Developed by Michael Howard, a Microsoft senior security program manager, it has been around since 2004; though Howard works for Microsoft, the company doesn't market the app. It works with any program, but before using it you need to make some quick changes. After installing it, you must create a shortcut for each program that you want to use with it (or you must modify the existing one). Howard provides full instructions with screen shots at his Microsoft Security Developer Center page. (Note: As of 11/08, this link no longer works, so it appears that this program is no longer supported. We are attempting to resolve the matter. --Editor)

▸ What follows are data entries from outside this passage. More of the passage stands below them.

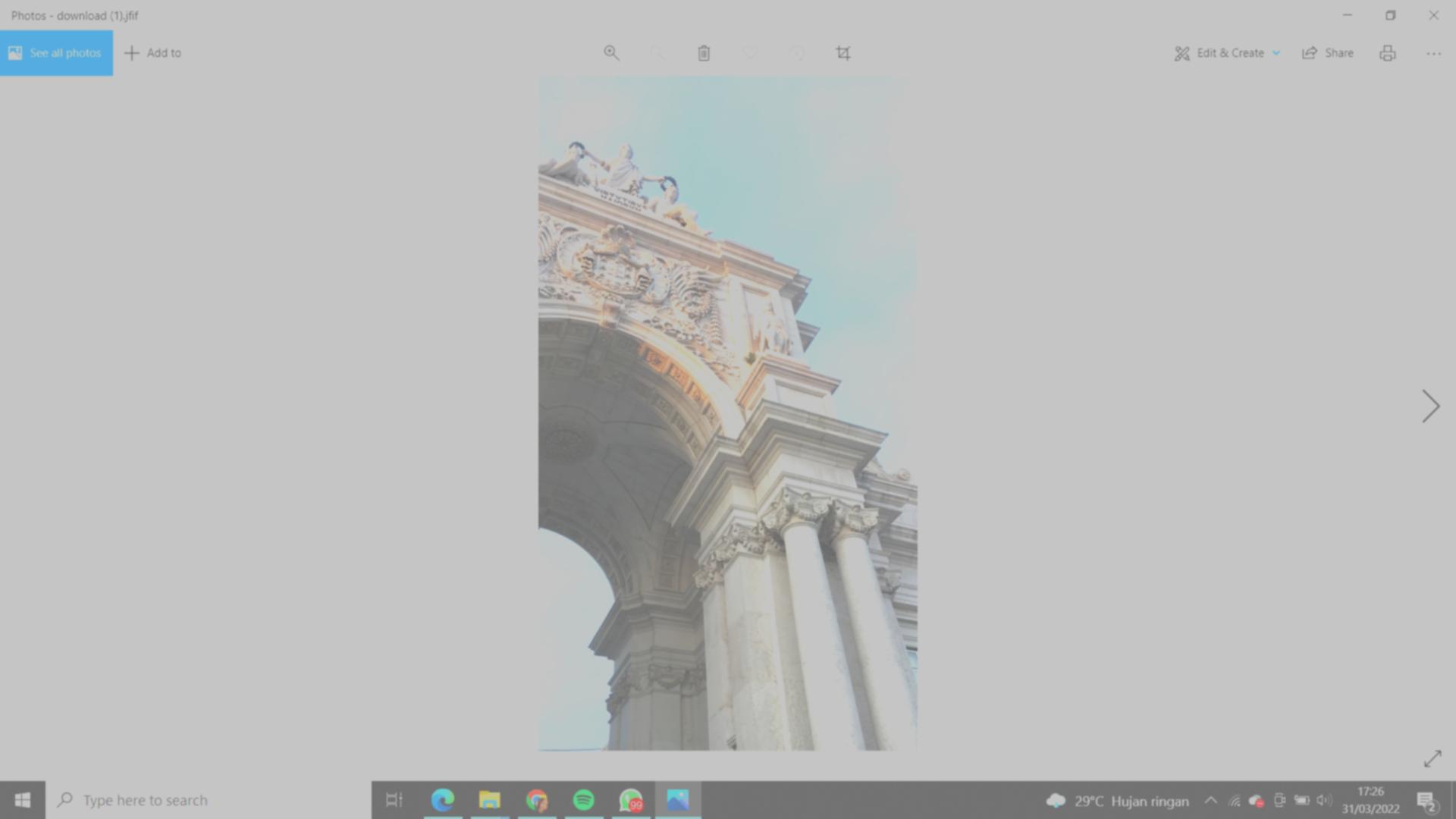
Task: Go to next photo arrow
Action: click(x=1430, y=406)
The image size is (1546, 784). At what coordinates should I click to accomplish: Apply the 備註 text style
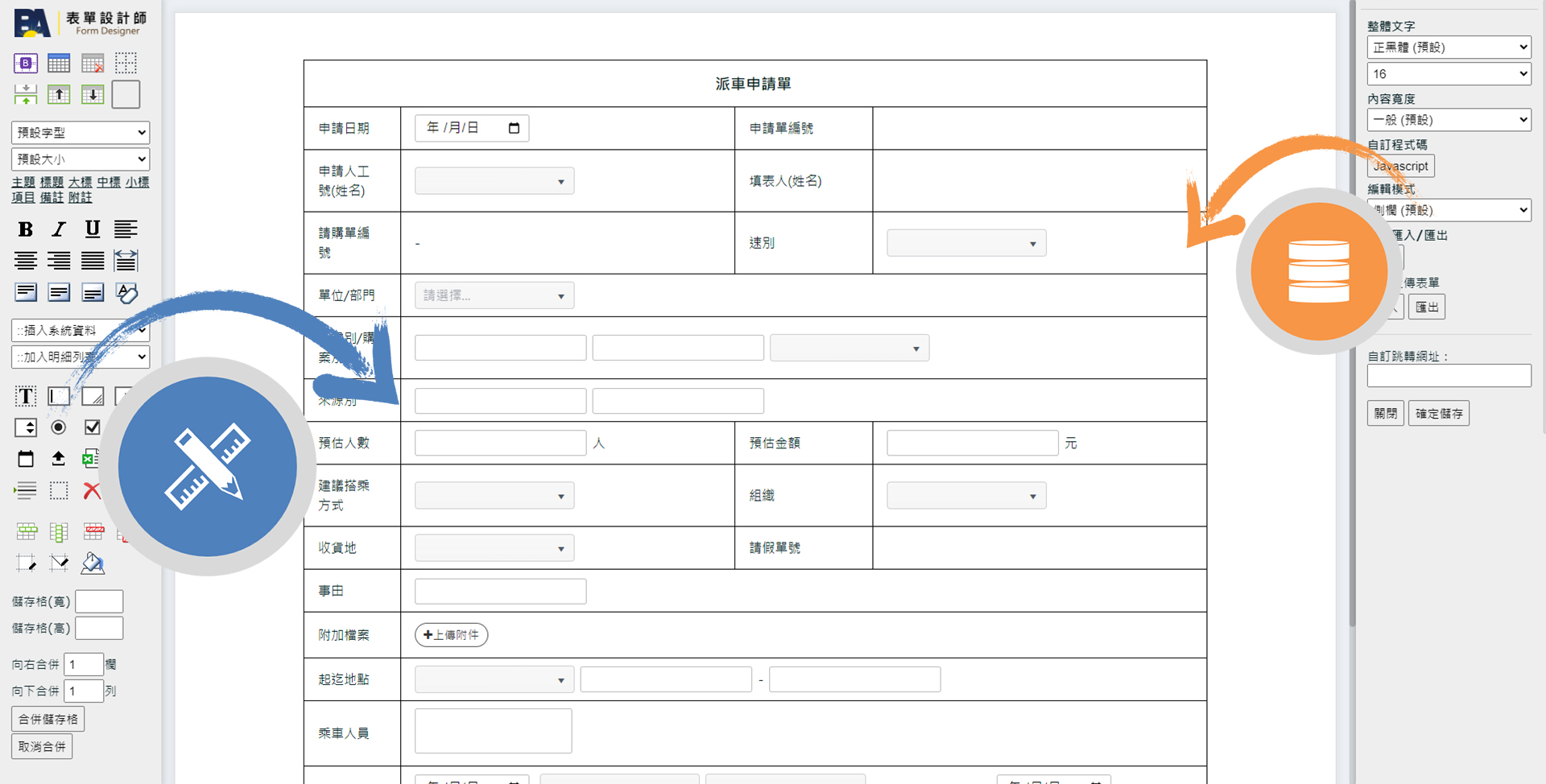(52, 197)
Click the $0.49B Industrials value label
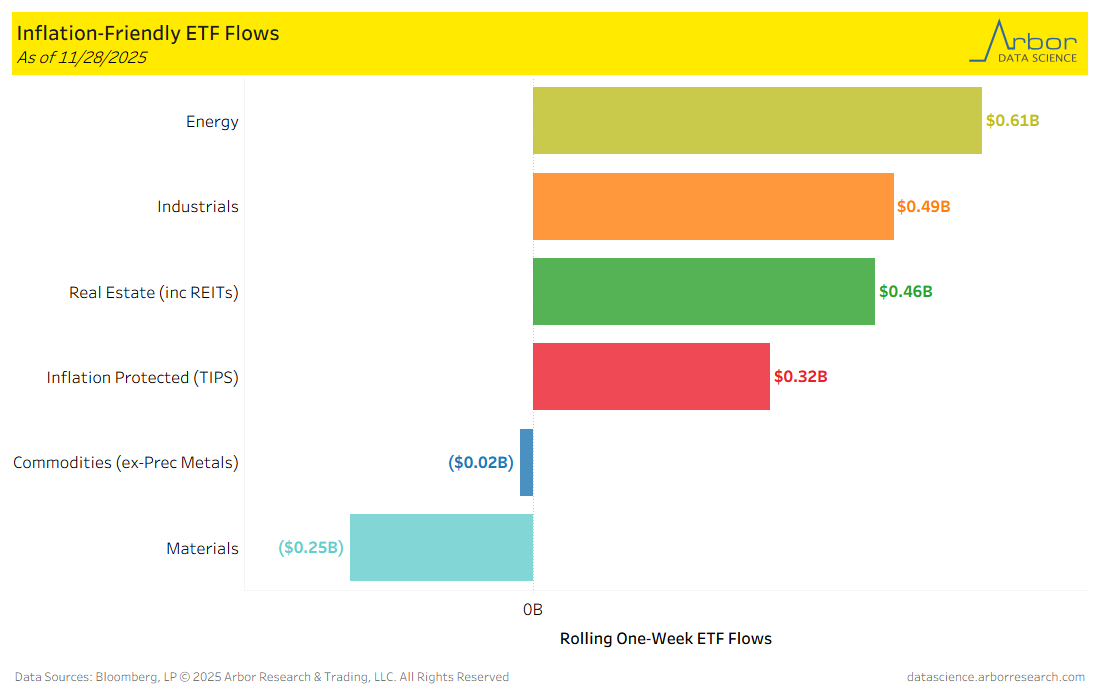Viewport: 1100px width, 700px height. 923,207
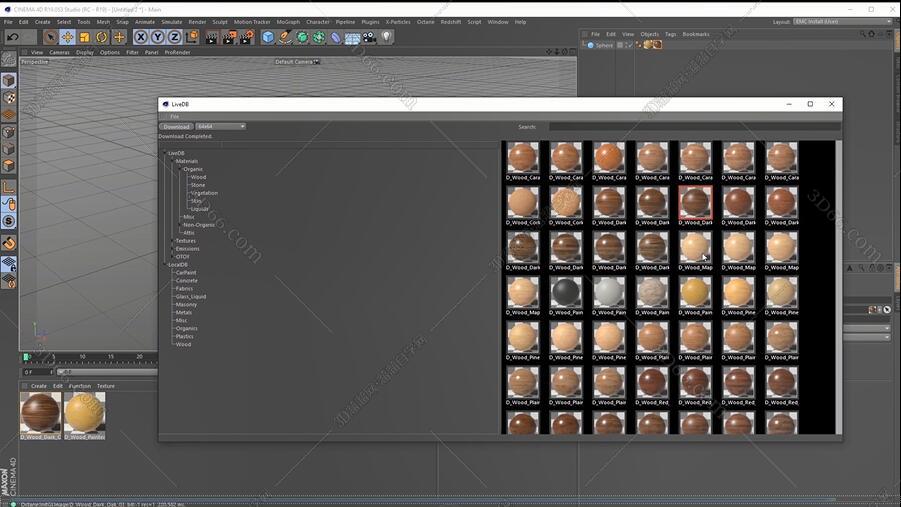Click the Camera object icon
The height and width of the screenshot is (507, 901).
[369, 37]
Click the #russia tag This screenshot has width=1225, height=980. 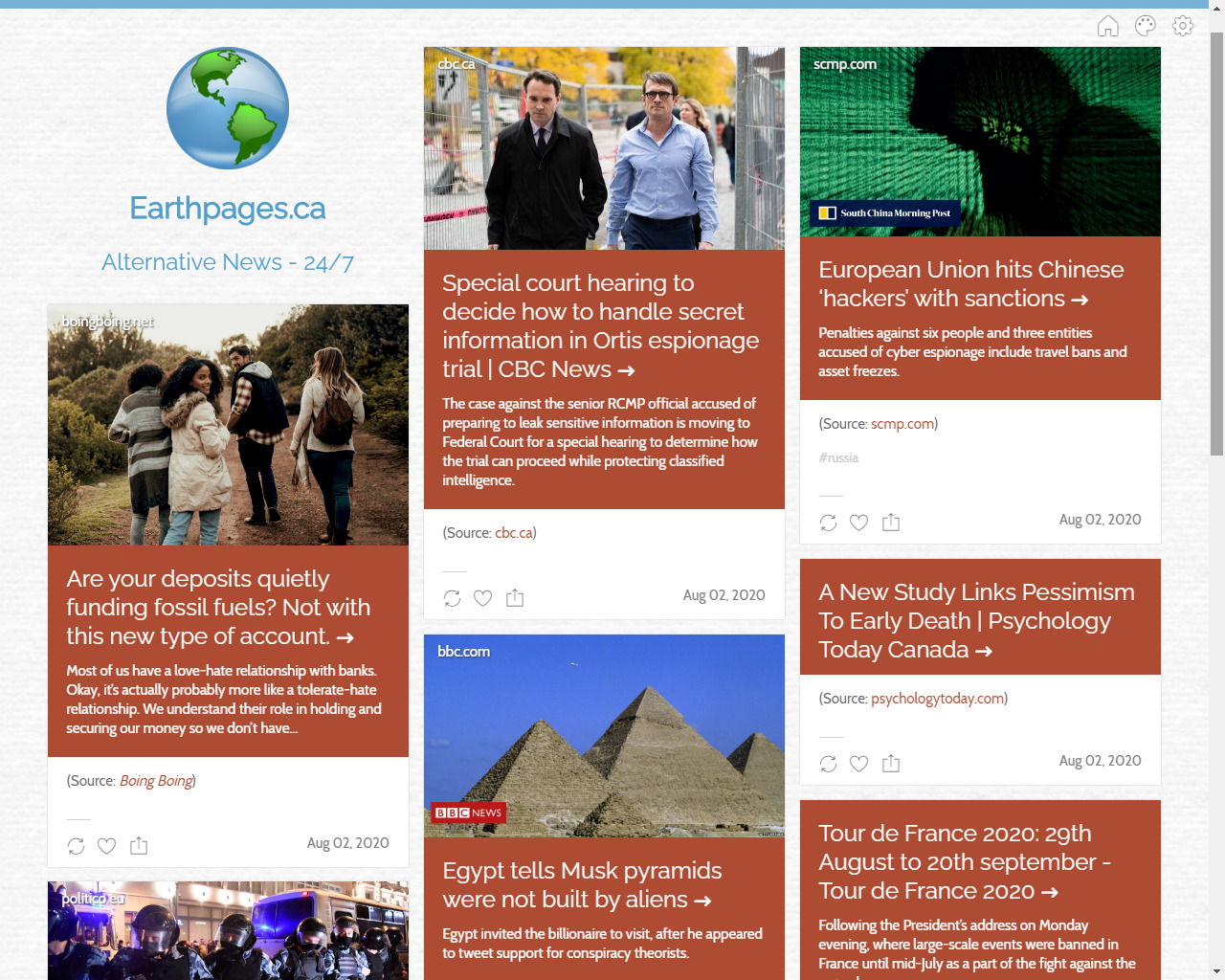click(838, 458)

If you click a Web link in another program, such as Word, your default browser will start normally, without DropMyRights protection (unless it is running with DropMyRights, too). To get the extra security, copy and paste the link after starting your browser via the specially prepared shortcut.
Microsoft plans to include a "protected mode" in Vista that will run IE 7 without admin privileges, much as DropMyRights does. Redmond is also trying to take the aggravation out of running day-to-day with a LUA (least-privileged user account), though current Vista betas suggest that it still has some work to do.